After the meeting, Romaniello phoned The Academy's Daugerdas.
"I said in no uncertain terms, 'I feel duped,'" he relates. "'We saw all those kids sitting in place, and everything was nice and shiny and bright. Then I get this report. You knew we were coming out and you put the spit and polish on it.' He was straightforward about all my concerns -- no 'I'll get back to you,' or feeding me a line of b.s. He said, 'Come again,' and I took him up on it."
During his second visit, Romaniello reports, "I didn't see anything close to what was in some of those reports. They're not trying to hide any problems, they're addressing the problems."
As Daugerdas said recently: "We do have books now.
"I think there were valuable criticisms," he added, "but it has to be taken into perspective. These are students who have behavior problems, who have not attended school. This is not a typical learning environment -- a lot of the day is dealing with behavior.
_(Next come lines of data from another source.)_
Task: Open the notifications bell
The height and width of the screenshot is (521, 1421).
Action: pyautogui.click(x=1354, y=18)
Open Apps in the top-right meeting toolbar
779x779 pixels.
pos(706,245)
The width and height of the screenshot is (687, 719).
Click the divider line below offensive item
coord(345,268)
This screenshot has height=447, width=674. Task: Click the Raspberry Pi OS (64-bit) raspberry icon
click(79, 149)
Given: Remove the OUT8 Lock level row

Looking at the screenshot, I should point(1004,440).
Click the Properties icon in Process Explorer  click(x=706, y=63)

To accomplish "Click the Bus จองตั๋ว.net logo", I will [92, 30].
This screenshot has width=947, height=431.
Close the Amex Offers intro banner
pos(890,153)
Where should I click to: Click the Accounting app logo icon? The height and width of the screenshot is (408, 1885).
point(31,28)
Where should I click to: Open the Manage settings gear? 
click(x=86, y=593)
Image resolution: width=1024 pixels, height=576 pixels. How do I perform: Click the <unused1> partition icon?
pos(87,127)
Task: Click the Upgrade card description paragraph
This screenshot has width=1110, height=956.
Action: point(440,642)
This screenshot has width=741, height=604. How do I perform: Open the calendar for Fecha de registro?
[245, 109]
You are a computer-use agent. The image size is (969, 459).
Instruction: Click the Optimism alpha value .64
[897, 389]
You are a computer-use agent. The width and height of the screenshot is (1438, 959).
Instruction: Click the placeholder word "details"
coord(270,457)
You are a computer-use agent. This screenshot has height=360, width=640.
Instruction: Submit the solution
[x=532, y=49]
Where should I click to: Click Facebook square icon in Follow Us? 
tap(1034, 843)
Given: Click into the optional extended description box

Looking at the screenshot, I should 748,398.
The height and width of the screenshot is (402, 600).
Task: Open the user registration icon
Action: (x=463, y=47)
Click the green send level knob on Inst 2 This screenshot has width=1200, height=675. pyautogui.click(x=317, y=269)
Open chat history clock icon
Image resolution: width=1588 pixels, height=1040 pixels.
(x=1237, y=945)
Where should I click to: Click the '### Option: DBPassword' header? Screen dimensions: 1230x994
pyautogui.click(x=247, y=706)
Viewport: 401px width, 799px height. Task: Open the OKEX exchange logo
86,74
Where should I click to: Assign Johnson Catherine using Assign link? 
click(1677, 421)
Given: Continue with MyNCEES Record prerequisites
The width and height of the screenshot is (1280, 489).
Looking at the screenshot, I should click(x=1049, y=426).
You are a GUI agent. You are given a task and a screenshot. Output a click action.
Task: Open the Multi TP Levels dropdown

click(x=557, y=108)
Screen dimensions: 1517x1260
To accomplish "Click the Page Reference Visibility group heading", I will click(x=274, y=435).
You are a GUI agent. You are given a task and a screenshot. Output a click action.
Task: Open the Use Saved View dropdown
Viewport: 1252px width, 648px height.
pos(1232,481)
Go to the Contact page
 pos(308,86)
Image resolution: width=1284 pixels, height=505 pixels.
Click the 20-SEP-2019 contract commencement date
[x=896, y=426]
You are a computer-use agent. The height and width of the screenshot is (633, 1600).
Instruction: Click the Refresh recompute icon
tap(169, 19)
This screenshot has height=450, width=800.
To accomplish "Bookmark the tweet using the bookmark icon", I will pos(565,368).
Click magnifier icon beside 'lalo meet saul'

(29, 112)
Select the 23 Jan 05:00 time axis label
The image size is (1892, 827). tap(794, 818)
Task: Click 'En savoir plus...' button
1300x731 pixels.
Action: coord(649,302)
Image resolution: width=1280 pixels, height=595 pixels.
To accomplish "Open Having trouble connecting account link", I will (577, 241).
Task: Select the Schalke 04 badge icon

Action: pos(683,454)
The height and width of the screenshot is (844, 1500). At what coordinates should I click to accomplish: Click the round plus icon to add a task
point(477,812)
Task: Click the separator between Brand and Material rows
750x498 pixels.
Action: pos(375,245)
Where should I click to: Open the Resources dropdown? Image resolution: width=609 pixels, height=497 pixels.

Over time, their behavior starts to improve and you can teach. A lot of those kids are learning a lot, and they weren't last year -- because they weren't attending."
"We feel we've got something good here," echoes Jim Rieland, director of the Allegheny County juvenile court. "We understand delinquent behavior." As for the school district's objection to The Academy's high tuition costs, Rieland responds: "Treatment is extremely expensive." If students violate their probation and get sent to an institution, the costs are much higher, he points out -- $135 to $175 daily, for an average stay of 5-7 months -- and "the school district will have to pay for education costs" at the institution too. When kids are released, they often have trouble returning home and to their regular schools and may resume negative behaviors, Rieland adds. "We're taking the steps necessary to get students back into school. ..."
It's not certain whether the Pittsburgh school board will buy these arguments. Thompson told the board last week that he couldn't recommend funding the program as it was operating last semester. According to the district's Chief Academic Officer Andrew King, negotiations between the district and The Academy have been held behind the scenes. And on Jan. 26, the district's newly appointed executive director of student services, Westlynn Davis, said she will recommend to the school board that the contract be extended another semester, but with several additional requirements, such as professional development for The Academy's teachers, curriculum training, technology enhancements and the creation of individual education plans for students.
As for Romaniello, he says he hasn't made up his mind about whether he'd vote to continue funding The Academy. But, he says, "The one concern I have is ... these are kids with problems to begin with. These are not children that need to be bounced around."